Data extracts
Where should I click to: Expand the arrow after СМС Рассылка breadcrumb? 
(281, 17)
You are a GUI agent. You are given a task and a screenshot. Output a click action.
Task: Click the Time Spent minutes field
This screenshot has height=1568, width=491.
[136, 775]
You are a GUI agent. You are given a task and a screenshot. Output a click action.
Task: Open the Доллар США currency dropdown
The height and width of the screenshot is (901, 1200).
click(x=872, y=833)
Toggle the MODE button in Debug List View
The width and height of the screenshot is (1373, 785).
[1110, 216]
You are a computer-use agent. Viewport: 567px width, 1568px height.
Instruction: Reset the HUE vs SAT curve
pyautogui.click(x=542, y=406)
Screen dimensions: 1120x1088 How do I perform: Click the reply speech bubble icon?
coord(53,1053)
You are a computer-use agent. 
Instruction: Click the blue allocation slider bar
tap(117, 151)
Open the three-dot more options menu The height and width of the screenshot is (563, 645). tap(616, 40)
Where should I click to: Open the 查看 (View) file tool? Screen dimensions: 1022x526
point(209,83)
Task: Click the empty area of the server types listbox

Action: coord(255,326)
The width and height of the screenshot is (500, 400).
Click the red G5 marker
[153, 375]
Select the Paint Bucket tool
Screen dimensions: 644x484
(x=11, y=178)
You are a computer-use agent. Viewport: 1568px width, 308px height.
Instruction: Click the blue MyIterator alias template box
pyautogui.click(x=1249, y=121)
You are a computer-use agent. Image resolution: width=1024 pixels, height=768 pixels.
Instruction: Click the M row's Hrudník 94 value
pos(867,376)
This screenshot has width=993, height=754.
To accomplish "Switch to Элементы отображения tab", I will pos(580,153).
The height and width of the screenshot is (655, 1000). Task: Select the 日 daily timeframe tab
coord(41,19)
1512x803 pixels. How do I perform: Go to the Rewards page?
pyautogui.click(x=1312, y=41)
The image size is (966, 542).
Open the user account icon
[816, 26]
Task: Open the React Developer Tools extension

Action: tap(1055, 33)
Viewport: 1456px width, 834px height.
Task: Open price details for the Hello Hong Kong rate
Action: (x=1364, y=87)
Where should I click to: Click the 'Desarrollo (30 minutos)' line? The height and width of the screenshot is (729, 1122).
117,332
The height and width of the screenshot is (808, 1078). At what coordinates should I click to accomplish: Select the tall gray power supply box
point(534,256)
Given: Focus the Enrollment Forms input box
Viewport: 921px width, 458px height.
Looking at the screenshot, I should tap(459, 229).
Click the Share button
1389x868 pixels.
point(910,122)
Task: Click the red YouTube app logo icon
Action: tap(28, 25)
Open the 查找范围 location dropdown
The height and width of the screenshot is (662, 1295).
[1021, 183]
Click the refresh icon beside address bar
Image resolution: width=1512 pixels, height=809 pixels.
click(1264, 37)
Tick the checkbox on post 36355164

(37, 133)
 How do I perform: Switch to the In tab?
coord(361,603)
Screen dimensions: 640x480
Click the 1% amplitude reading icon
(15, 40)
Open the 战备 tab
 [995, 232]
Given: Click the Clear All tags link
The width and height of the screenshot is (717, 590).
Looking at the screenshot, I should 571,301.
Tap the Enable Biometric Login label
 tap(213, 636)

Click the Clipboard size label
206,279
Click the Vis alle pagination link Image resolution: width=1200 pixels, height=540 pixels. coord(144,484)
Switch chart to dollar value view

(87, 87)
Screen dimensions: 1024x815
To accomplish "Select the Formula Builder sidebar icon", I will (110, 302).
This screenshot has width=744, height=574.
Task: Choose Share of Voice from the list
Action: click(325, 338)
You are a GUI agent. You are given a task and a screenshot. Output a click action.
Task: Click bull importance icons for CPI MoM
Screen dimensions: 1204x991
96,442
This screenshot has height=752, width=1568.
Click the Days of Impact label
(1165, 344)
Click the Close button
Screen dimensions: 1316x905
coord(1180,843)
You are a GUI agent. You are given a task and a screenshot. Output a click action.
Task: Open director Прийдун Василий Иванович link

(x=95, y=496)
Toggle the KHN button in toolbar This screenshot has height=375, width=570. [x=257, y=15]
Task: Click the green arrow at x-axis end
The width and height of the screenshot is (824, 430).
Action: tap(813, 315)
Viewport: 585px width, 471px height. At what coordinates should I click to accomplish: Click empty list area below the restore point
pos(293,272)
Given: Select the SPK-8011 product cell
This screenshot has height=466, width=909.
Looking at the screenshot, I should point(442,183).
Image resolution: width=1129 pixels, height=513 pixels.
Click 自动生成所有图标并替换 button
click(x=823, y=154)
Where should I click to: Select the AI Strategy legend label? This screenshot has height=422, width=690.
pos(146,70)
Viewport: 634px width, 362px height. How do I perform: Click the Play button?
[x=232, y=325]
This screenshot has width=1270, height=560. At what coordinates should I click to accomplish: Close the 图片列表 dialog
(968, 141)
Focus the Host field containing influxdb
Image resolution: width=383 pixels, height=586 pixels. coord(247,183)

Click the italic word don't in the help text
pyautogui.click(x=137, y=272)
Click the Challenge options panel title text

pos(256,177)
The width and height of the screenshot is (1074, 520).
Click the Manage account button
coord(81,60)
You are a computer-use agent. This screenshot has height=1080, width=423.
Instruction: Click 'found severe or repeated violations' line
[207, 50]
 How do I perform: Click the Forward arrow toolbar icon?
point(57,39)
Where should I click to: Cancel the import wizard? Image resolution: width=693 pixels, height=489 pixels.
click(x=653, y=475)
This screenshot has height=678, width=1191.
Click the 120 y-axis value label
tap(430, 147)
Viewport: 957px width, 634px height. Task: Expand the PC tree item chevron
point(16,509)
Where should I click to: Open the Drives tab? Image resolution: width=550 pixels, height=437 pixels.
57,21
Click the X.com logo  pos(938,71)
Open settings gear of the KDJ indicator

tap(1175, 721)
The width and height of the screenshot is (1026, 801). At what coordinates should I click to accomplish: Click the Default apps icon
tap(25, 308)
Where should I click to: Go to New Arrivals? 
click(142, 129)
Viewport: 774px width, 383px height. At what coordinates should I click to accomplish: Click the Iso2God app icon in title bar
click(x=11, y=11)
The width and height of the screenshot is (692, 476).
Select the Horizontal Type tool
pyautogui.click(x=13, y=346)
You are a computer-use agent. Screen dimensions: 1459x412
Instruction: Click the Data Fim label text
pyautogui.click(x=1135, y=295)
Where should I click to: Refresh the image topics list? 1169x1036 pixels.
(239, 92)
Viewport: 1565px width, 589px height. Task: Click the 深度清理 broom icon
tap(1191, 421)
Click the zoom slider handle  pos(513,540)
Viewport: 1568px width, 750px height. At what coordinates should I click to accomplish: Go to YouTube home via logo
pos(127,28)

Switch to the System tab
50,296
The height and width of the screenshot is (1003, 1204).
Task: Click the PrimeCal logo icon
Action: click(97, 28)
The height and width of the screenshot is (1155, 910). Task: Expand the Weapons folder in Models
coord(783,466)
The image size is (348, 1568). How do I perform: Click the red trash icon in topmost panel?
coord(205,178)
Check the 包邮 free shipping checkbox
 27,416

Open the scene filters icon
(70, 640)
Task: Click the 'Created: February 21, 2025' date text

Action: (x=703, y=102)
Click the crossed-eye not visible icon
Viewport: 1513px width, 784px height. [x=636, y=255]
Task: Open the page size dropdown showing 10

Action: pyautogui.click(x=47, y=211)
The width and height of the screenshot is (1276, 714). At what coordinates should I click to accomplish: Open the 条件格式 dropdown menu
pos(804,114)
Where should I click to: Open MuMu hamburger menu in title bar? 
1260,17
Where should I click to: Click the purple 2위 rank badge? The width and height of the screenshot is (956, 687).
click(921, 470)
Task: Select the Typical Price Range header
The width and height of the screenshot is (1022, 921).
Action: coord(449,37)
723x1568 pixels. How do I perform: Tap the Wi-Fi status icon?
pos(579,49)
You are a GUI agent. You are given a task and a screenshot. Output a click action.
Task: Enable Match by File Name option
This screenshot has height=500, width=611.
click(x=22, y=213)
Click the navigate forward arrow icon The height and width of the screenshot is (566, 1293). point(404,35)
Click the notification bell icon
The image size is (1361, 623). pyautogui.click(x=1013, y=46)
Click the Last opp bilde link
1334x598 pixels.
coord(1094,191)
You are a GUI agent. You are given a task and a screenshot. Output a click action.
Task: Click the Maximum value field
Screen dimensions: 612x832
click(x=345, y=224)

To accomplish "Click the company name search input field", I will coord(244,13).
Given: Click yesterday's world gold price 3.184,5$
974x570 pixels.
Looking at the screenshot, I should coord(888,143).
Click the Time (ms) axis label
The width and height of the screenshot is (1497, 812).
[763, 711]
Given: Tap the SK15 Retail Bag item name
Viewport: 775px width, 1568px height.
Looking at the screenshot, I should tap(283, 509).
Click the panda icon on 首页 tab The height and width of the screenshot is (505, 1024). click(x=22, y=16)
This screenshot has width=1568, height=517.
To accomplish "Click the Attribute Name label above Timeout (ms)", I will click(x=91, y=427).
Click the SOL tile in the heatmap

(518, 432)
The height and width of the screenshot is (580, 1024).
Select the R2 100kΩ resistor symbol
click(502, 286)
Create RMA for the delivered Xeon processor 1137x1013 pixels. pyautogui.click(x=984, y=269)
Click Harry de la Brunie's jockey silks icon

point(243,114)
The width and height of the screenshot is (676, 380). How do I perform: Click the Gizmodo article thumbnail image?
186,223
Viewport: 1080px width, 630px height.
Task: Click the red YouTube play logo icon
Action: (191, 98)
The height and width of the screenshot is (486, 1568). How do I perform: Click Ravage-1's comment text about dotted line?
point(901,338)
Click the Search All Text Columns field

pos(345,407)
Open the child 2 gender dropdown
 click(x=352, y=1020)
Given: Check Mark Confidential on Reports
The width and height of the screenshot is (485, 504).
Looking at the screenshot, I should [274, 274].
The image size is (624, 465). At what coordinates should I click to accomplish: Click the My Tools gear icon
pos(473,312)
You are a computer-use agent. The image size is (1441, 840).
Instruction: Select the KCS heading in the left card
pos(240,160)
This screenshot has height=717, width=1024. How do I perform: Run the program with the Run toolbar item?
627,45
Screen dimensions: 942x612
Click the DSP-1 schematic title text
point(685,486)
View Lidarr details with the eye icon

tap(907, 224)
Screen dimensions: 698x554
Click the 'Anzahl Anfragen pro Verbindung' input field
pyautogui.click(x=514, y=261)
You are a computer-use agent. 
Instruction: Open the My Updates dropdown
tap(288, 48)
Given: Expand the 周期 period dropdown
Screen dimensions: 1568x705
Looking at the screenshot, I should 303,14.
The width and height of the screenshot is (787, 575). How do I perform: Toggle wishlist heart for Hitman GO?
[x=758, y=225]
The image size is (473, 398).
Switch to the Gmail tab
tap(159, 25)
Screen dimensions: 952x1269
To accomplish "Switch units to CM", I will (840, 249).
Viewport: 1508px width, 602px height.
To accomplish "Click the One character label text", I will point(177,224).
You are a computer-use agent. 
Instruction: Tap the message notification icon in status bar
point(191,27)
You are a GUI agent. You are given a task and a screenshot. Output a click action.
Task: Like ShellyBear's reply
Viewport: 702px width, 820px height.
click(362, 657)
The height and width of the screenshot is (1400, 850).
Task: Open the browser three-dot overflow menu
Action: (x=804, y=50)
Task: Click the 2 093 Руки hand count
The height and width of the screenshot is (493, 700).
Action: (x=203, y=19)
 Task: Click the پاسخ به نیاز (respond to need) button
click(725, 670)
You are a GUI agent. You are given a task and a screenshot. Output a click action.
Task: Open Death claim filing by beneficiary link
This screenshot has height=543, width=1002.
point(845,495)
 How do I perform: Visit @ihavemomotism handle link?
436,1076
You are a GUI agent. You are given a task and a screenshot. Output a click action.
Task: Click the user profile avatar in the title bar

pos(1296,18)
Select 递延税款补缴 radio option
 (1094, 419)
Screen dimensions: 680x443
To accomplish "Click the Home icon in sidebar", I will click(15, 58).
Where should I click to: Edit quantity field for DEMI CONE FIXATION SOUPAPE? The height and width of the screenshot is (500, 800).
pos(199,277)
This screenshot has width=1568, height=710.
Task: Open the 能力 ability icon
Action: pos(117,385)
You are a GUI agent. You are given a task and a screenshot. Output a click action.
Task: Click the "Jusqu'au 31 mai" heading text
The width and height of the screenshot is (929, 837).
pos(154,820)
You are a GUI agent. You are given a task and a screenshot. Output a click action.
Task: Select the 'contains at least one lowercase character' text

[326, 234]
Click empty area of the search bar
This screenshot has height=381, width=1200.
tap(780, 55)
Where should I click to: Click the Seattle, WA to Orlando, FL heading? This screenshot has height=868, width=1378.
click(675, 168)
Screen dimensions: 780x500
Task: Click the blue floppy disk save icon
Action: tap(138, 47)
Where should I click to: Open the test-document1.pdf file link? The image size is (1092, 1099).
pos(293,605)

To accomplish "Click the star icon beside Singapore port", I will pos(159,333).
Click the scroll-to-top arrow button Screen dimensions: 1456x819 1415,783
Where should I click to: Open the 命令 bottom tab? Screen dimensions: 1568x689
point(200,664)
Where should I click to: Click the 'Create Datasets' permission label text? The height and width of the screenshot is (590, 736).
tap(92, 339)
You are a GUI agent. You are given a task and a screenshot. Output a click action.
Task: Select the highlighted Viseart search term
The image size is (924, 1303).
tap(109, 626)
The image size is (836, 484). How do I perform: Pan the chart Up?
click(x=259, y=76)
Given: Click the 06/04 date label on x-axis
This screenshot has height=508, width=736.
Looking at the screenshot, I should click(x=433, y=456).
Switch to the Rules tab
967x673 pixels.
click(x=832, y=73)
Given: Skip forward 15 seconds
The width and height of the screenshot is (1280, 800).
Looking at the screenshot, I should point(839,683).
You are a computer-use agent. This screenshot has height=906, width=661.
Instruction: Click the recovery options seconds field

Description of the task
Check every line above for the string "seconds" and copy those that have it.

Answer to the problem
Given: Skip forward 15 seconds
Instruction: Click the recovery options seconds field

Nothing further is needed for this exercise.